Sulle relazioni saudita-statunitensi, la gestione dell’intesa con il Pakistan rappresenta quindi un fattore da chiarire nei colloqui in corso. Washington ha indicato come priorità la creazione di un quadro di cooperazione militare prevedibile, in linea con i suoi interessi regionali e con le esigenze di tutela di Israele. Dirigenti israeliani, da parte loro, hanno riportato riserve soprattutto in relazione alle prospettive di trasferimenti tecnologici avanzati, tra cui sistemi di difesa aerea e centrali per la sorveglianza delle rotte commerciali del Mediterraneo.
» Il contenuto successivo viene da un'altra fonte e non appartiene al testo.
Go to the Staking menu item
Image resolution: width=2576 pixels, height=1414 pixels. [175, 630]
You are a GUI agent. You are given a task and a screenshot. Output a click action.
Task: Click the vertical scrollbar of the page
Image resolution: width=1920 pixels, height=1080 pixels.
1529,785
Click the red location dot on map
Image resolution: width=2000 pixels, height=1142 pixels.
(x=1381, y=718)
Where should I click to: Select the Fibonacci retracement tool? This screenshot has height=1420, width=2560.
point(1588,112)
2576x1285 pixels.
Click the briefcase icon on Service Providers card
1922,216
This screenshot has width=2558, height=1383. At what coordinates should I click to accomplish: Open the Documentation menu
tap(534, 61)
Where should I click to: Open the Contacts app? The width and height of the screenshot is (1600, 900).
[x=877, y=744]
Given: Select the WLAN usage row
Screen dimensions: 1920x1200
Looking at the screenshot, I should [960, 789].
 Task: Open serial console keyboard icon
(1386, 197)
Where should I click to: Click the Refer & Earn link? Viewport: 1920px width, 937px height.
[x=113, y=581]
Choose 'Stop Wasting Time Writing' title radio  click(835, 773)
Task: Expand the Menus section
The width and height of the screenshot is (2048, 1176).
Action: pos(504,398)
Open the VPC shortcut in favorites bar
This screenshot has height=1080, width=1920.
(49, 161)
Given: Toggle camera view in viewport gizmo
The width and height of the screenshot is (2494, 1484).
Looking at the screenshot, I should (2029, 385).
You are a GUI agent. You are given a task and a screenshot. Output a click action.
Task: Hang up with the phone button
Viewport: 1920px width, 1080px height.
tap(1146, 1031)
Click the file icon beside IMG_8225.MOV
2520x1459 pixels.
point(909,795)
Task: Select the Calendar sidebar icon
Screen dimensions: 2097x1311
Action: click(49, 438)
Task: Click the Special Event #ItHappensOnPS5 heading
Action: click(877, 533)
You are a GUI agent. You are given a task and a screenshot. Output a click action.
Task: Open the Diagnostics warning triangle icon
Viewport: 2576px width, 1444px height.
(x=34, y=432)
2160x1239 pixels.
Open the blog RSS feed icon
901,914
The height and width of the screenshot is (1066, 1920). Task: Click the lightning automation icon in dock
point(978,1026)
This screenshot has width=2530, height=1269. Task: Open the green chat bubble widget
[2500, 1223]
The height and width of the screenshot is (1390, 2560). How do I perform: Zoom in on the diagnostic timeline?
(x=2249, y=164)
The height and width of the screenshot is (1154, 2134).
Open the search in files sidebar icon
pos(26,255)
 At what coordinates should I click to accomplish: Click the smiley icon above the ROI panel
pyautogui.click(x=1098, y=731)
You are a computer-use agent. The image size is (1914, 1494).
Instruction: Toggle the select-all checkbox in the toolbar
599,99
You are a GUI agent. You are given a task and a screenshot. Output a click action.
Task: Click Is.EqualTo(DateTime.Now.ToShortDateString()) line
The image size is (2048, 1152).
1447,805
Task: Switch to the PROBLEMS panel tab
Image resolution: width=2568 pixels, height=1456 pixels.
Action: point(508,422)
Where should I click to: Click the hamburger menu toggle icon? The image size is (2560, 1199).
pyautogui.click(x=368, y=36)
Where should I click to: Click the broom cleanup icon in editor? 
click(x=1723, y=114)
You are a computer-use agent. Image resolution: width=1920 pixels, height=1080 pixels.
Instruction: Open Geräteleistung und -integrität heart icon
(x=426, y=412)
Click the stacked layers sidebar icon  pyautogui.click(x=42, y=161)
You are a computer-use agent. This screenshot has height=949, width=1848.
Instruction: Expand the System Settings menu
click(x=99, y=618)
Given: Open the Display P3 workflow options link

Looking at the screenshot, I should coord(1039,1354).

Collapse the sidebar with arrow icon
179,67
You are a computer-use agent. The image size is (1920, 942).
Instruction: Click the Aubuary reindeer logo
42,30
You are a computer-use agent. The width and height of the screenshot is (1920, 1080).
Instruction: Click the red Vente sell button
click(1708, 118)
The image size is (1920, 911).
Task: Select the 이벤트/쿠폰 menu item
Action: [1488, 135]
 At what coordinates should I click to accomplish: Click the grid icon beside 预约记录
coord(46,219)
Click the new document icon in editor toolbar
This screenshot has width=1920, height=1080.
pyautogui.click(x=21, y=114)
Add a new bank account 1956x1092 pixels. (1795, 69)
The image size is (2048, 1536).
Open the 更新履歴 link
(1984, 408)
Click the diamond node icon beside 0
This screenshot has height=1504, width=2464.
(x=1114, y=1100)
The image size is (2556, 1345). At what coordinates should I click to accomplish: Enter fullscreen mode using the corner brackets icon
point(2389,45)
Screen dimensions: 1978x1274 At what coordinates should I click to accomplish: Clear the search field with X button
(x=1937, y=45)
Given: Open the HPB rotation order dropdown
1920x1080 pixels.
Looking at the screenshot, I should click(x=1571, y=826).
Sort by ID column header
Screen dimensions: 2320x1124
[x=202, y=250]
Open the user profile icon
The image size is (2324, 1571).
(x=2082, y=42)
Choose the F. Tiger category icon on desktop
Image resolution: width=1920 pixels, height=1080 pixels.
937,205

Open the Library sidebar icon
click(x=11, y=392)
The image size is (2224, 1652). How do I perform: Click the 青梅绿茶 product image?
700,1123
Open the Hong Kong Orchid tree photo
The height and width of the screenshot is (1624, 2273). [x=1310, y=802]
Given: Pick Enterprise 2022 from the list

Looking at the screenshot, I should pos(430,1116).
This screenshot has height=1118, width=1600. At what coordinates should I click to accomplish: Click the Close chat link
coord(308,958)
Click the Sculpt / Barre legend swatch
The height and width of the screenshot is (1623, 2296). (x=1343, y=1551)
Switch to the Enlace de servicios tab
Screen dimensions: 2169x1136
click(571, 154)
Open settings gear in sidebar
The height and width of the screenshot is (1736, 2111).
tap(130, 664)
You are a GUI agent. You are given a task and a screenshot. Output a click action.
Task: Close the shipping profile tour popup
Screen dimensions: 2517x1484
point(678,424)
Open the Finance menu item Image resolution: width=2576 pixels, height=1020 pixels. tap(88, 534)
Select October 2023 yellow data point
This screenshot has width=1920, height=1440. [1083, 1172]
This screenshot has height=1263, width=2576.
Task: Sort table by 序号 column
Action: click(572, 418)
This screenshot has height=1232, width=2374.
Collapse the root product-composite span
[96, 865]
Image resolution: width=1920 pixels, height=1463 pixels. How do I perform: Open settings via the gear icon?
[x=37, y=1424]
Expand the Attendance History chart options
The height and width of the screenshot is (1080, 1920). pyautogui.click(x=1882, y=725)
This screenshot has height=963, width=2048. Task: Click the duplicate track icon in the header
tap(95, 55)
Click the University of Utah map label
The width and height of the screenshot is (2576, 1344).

Riyadh considera la normalizzazione con Israele parte di un pacchetto più ampio, che comprende garanzie di sicurezza da parte statunitense e un ruolo definito nel nuovo assetto economico regionale. Il governo saudita mantiene l’obiettivo di presentare il riconoscimento di Israele come passo inserito in un quadro di stabilizzazione complessiva del Medio Oriente, con benefici economici e infrastrutturali per più Paesi coinvolti. Tuttavia, la gestione del rapporto con il Pakistan richiede una definizione più precisa delle implicazioni operative del patto di difesa, alla luce del nuovo equilibrio a cui Stati Uniti e Arabia Saudita stanno lavorando.